::: Text segment :::
Reachable panic in `Utxo::txout`

[ValuedMammal]

Utxo::txout() returns &TxOut but contains two reachable panics for the Foreign variant:

1. prev_tx.output[outpoint.vout as usize] — panics if the attached non_witness_utxo has fewer outputs than the outpoint.vout indicates.
2. unreachable!("Foreign UTXOs will always have one of these set") — asserts an invariant the type does not enforce. Because Utxo::Foreign is a public enum variant with public fields, a caller can theoretically construct one with an empty psbt::Input, making this branch reachable.

The validation that guards against these states lives in TxBuilder::add_foreign_utxo_with_sequence but is bypassed by any direct construction of Utxo::Foreign.

To Reproduce

let utxo = Utxo::Foreign {
    outpoint: OutPoint::null(),
    sequence: Sequence::MAX,
    psbt_input: Box::new(psbt::Input::default()),
};
utxo.txout();

Expected behavior

txout() should not panic on a value that is constructable through the public API.

Build environment

• BDK tag/commit: current master
• OS+version:
• Rust/Cargo version:
• Rust/Cargo target:

Which backend(s) are relevant (if any)?

• None / not backend-related

Is this blocking production use?
::: Data records :::
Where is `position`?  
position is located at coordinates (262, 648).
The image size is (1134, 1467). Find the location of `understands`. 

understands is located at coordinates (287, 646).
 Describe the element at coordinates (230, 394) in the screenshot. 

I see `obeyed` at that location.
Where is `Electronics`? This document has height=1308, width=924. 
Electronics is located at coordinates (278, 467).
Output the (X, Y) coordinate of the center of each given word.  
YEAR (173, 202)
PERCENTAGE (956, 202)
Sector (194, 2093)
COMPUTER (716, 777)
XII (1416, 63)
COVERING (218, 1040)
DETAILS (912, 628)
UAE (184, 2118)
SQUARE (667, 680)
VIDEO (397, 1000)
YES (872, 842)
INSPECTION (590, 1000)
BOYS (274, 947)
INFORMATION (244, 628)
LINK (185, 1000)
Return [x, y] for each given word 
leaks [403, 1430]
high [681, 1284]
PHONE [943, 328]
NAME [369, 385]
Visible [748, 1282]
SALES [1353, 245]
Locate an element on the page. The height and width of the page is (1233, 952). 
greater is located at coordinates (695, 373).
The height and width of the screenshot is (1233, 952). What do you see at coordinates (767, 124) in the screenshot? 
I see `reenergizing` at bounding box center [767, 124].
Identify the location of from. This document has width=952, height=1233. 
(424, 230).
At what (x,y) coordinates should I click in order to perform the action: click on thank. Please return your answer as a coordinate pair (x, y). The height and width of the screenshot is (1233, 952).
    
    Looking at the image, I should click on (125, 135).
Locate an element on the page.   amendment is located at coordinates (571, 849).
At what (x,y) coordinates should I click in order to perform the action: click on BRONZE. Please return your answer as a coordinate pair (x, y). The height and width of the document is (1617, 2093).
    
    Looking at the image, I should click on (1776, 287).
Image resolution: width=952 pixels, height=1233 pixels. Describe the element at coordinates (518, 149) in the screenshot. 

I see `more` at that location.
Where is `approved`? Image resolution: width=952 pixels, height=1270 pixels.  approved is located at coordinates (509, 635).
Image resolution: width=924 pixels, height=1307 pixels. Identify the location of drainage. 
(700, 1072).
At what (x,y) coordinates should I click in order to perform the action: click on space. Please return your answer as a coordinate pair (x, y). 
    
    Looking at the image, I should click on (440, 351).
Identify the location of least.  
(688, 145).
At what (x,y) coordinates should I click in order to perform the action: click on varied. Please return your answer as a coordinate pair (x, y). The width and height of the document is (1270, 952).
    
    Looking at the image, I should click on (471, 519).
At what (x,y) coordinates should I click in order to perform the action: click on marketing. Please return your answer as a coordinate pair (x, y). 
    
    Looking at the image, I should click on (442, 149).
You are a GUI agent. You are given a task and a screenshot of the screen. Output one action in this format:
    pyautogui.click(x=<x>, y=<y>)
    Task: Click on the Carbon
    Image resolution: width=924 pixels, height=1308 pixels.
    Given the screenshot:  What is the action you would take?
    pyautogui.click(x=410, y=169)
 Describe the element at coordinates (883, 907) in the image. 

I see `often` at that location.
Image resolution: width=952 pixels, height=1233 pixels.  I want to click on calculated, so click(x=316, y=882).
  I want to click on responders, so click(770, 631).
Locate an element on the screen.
:::
- **Task to carry out**
Extend the bug report about the panic in `Utxo::txout`, picking up right after its final line. The listing has nothing to do with the work here.

- **Result below**
• Yes
• No

Additional context

Raised during review of #445. Three options identified:

1. Make Utxo::Foreign wrap a type with private fields.

• Short-term non-breaking — collapse the two if let arms and the unreachable! into a single chained Option with an honest .expect("Foreign UTXOs should have one of witness_utxo, non_witness_utxo set"). fix(types): avoid reachable panics in Utxo::txout for Foreign variant #487
• Return Option<&TxOut> from txout() (breaking).

[muhahahmad68]

Would you like me to implement the third option as a short-term non-breaking fix or proceed with the long-term fix?

[ValuedMammal]

Yeah I'm in favor of option 3 for now, and we should plan on doing a follow-up to change the function signature to pub fn txout(&self) -> Option<&TxOut>.